__Quoted passage__:
Guest Lecture: Renaissance Prophetesses and Female Mystics

We are very pleased to announce a guest lecture by Tamar Herzig, Associate Professor of Early Moderne European History at Tel Aviv University. The lecture is open for everyone

Tamar Herzig, Associate Professor of Early Moderne European History at Tel Aviv University.

Tamar Herzig is Associate Professor of Early Modern European History at Tel Aviv University

This lecture explores the contribution of female mystics and prophetesses in Renaissance Italy to inspiring and promoting the reform of religious orders, the Church, and society at large. It traces the reception of women’s mystically inspired calls for reform by their male contemporaries in the Italian peninsula and beyond from the fourteenth to the sixteenth centuries. Focusing especially on Italian holy women who were affiliated with reformist currents within the Dominican order, it then charts the ways in which reform-minded mystics who were widely revered as “female Christs” challenged deeply-entrenched gendered presumptions concerning the triune Christian God. Finally, it addresses the role of leading reformist churchmen in facilitating the hereticization of embodied female mysticism, and examines its impact on the modern historiography of Renaissance mysticism and prophecy.

__Given information__:
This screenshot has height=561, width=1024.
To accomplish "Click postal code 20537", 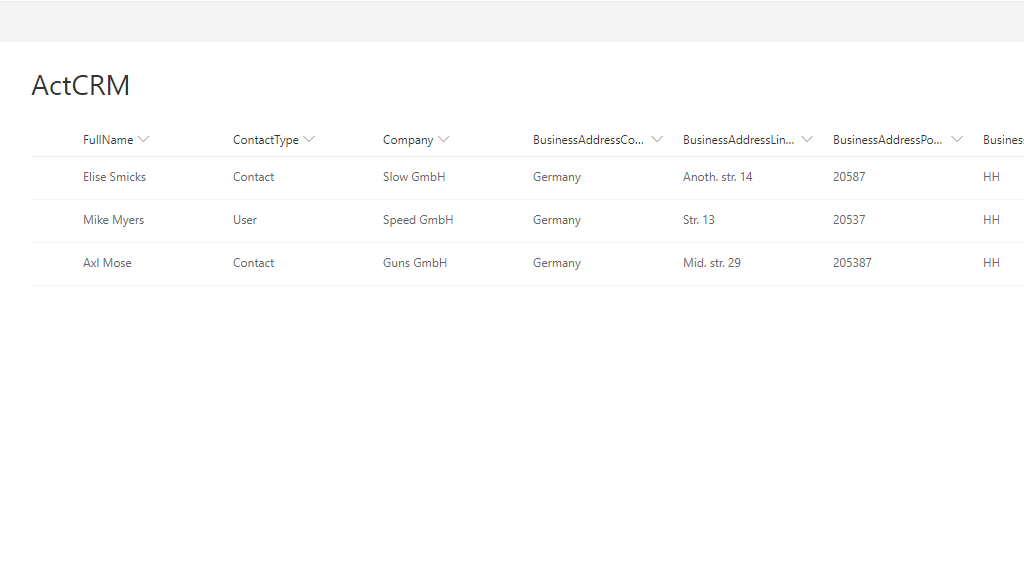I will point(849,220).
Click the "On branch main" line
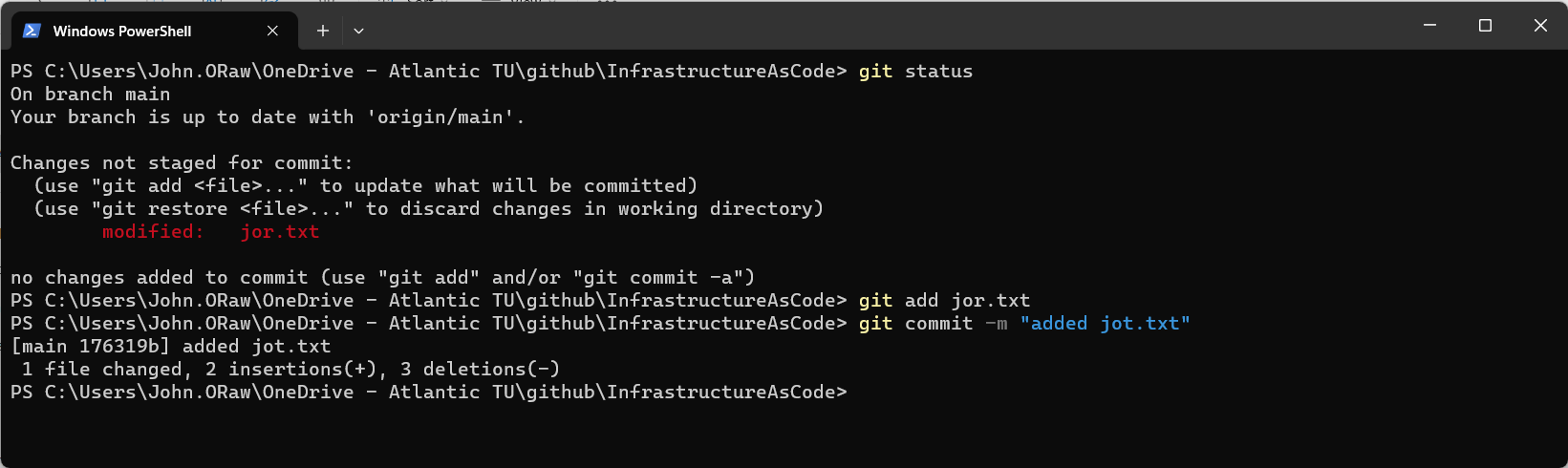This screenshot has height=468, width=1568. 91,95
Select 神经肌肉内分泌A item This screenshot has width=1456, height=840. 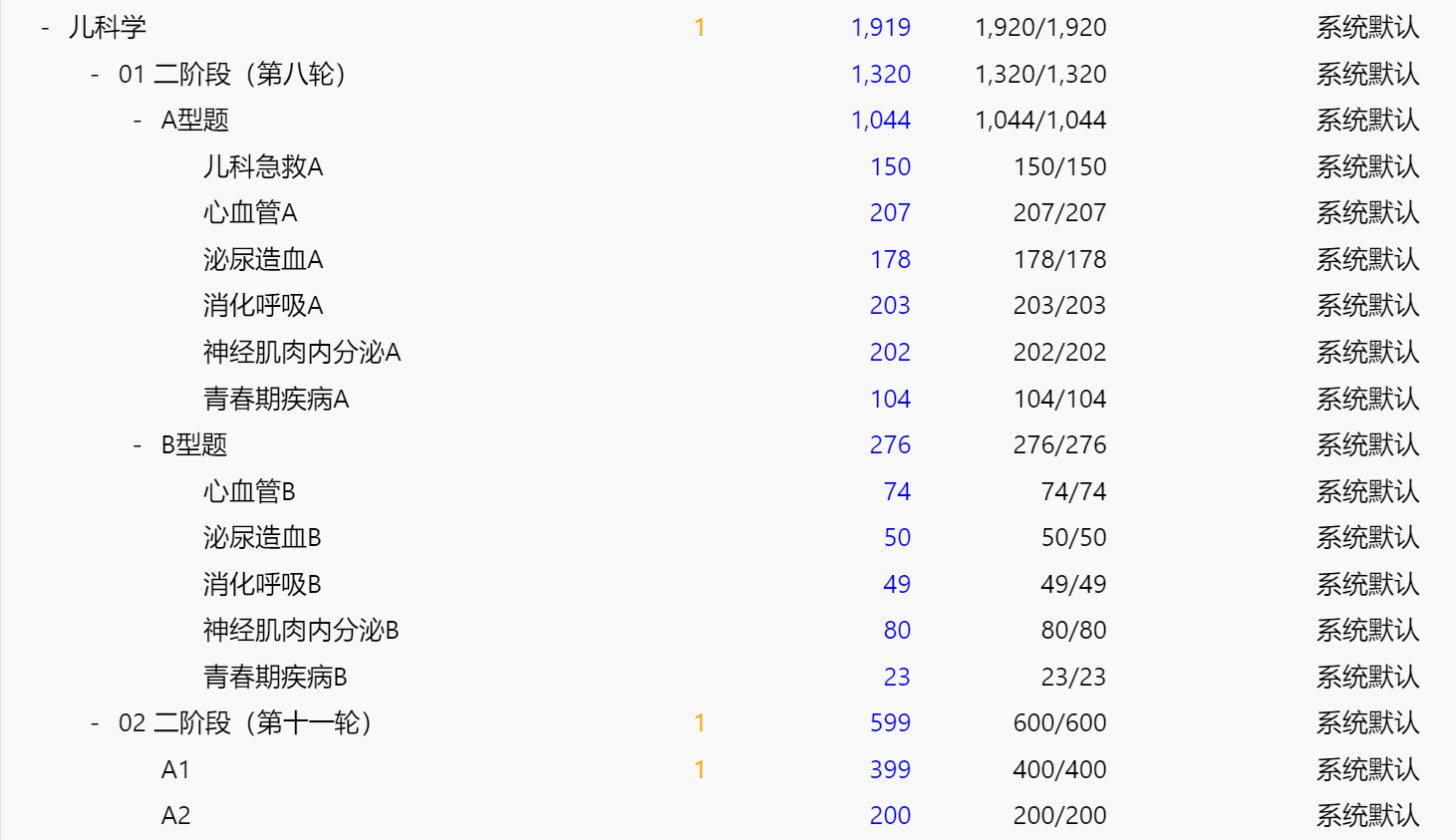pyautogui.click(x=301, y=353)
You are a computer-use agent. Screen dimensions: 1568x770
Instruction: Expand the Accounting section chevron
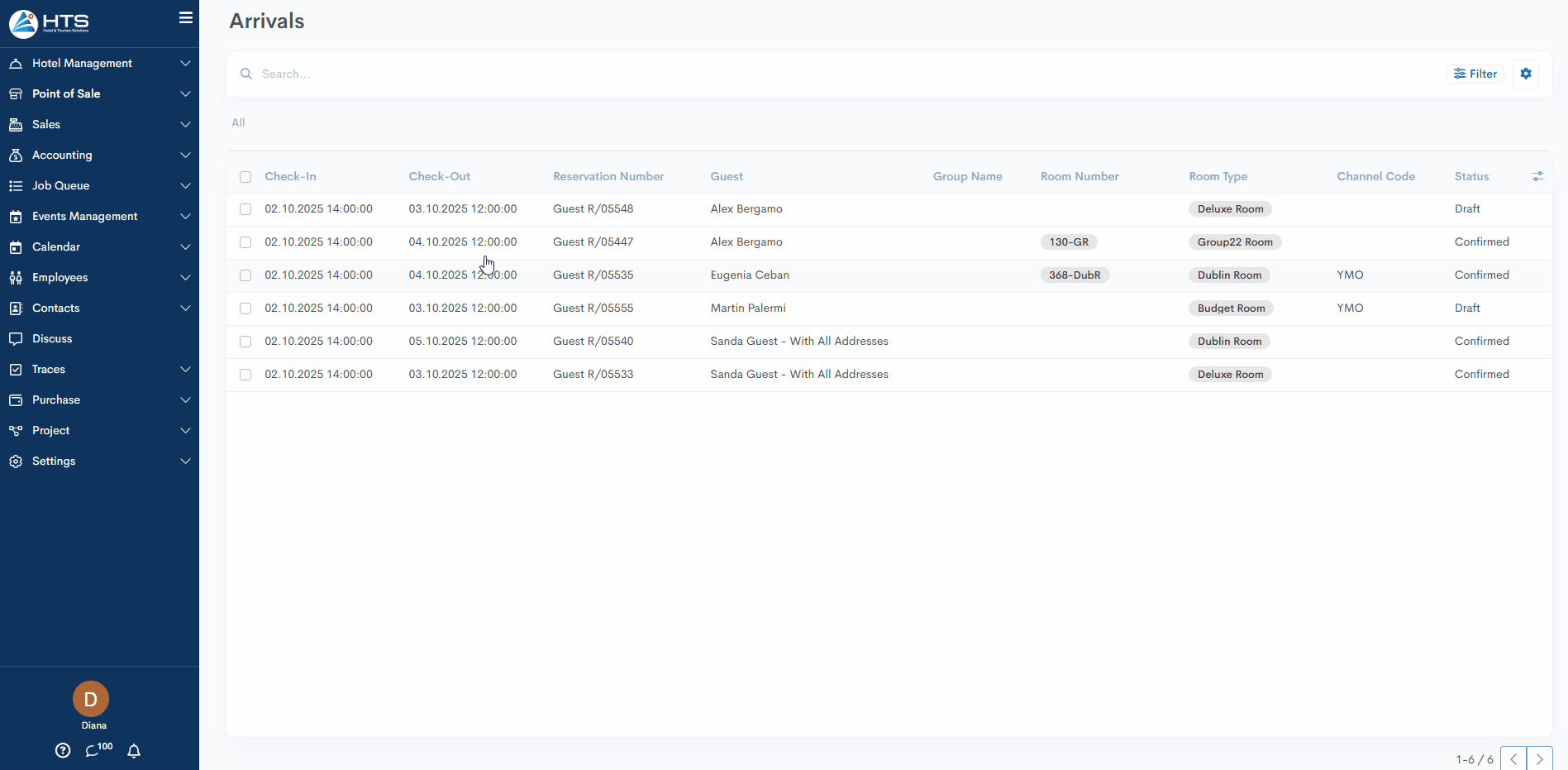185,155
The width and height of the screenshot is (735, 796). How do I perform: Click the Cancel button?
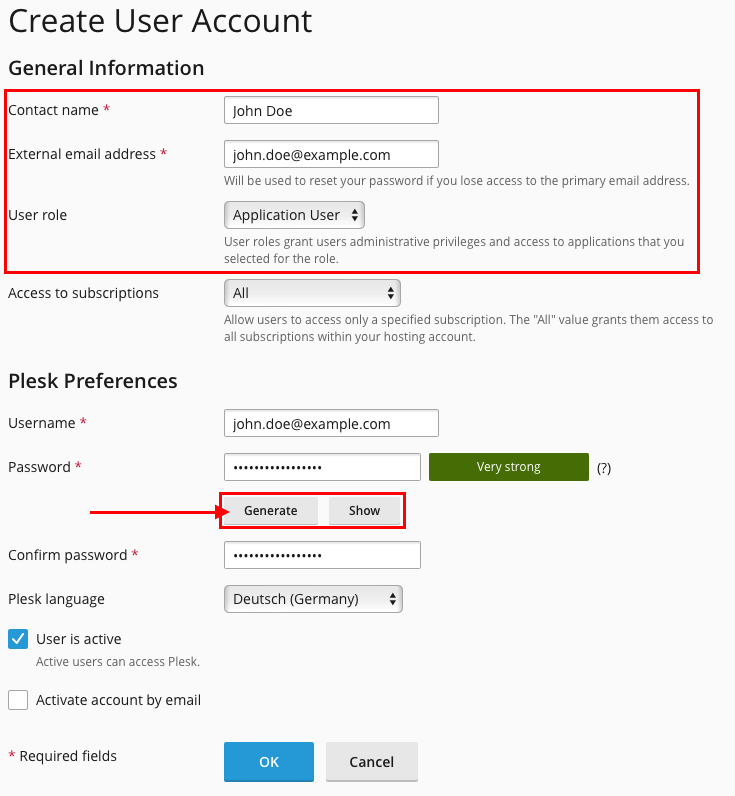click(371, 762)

...

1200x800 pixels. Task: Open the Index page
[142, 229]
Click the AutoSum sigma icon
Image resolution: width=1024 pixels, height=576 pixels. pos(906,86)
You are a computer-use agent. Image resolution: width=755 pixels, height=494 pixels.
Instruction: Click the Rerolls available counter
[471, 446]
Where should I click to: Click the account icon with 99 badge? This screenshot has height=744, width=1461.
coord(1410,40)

...

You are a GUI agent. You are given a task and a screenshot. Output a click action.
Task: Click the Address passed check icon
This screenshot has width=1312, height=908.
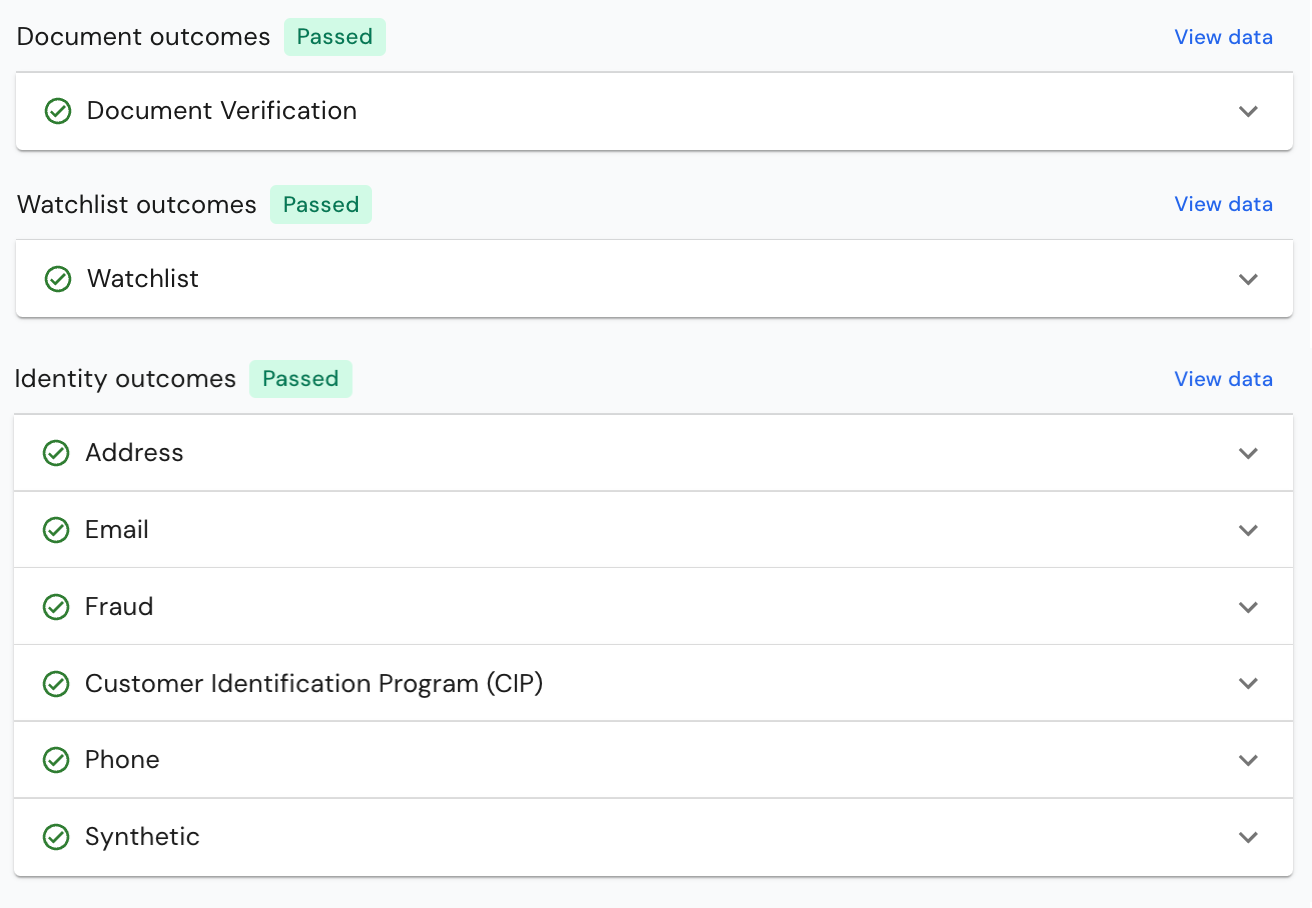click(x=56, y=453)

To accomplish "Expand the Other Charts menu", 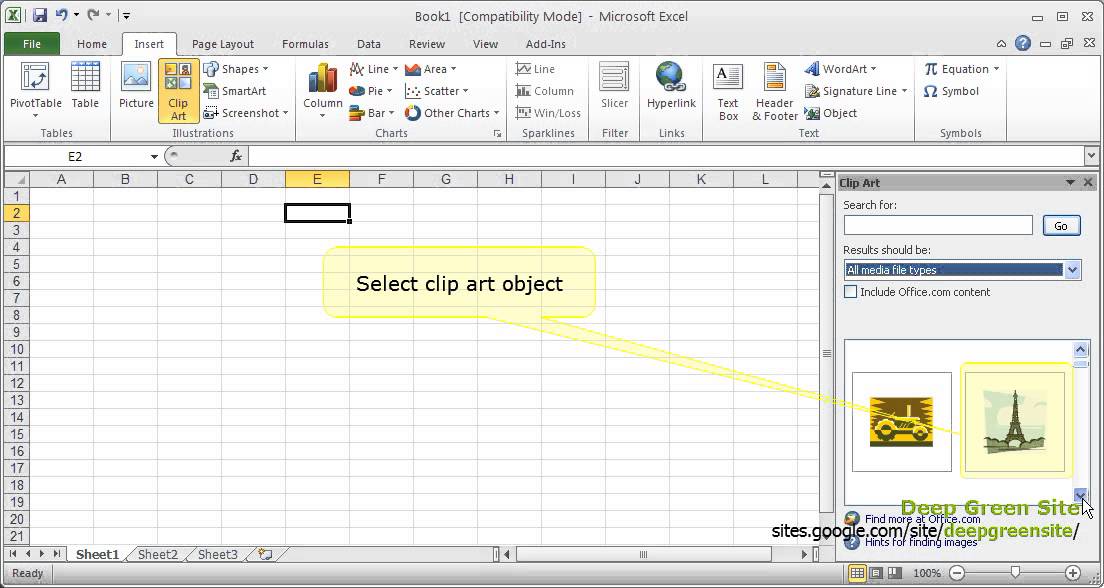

__Requirement 1__:
Copy the lecture announcement above word for word, between "This lecture explores" and "mysticism and prophecy.", inclusive.
__Requirement 2__:
Answer these questions using the lecture announcement above:
(a) At which university is Tamar Herzig an Associate Professor?
(b) Across which centuries does the lecture trace the reception of women's calls for reform?
(c) Reformist currents within which religious order does the lecture especially focus on?
__Requirement 3__:
Extend the lecture announcement above by writing what comes next after its final sentence.

__Task answer 1__:
This lecture explores the contribution of female mystics and prophetesses in Renaissance Italy to inspiring and promoting the reform of religious orders, the Church, and society at large. It traces the reception of women’s mystically inspired calls for reform by their male contemporaries in the Italian peninsula and beyond from the fourteenth to the sixteenth centuries. Focusing especially on Italian holy women who were affiliated with reformist currents within the Dominican order, it then charts the ways in which reform-minded mystics who were widely revered as “female Christs” challenged deeply-entrenched gendered presumptions concerning the triune Christian God. Finally, it addresses the role of leading reformist churchmen in facilitating the hereticization of embodied female mysticism, and examines its impact on the modern historiography of Renaissance mysticism and prophecy.

__Task answer 2__:
(a) Tel Aviv University
(b) From the fourteenth to the sixteenth centuries
(c) The Dominican order

__Task answer 3__:
Respondent: Dr. Eleonora Cappuccilli, Postoctoral fellow, History of Ideas (IFIKK)

About Tamar Herzig

Tamar Herzig is Associate Professor of Early Modern European History at Tel Aviv University, specializing in the religious history of fifteenth and sixteenth-century Italy and gender history. She serves as Director of Tel Aviv University’s Morris E. Curiel Institute for European Studies. Prof. Herzig has published broadly on early modern history and religion. Among her publications are the acclaimed monographs Savonarola’s Women: Visions and Reform in Renaissance Italy (University of Chicago Press, 2008) and Christ Transformed into a Virgin Woman: Lucia Brocadelli, Heinrich Institoris, and the Defense of the Faith (Rome: Edizioni di Storia e Letteratura, 2013). Her new book A Convert's Tale: Art, Crime, and Jewish Apostasy in Renaissance Italy is coming out this Fall at Harvard University Press. Prof. Herzig currently serves as the Renaissance Society of America’s Discipline Representative for the field of Religion and is a member the Advisory Committee of Renaissance Quarterly and of the editorial boards of I Tatti Studies in the Italian Renaissance and the Mediterranean Historical Review; of the academic boards of the Medici Archive Project and the research project Observer l'Observance: Diffusion, réseaux et influence des réformes régulières en Europe; and of the Executive Committee of the international research group for Early Modern Religious Dissents and Radicalism (EmoDir).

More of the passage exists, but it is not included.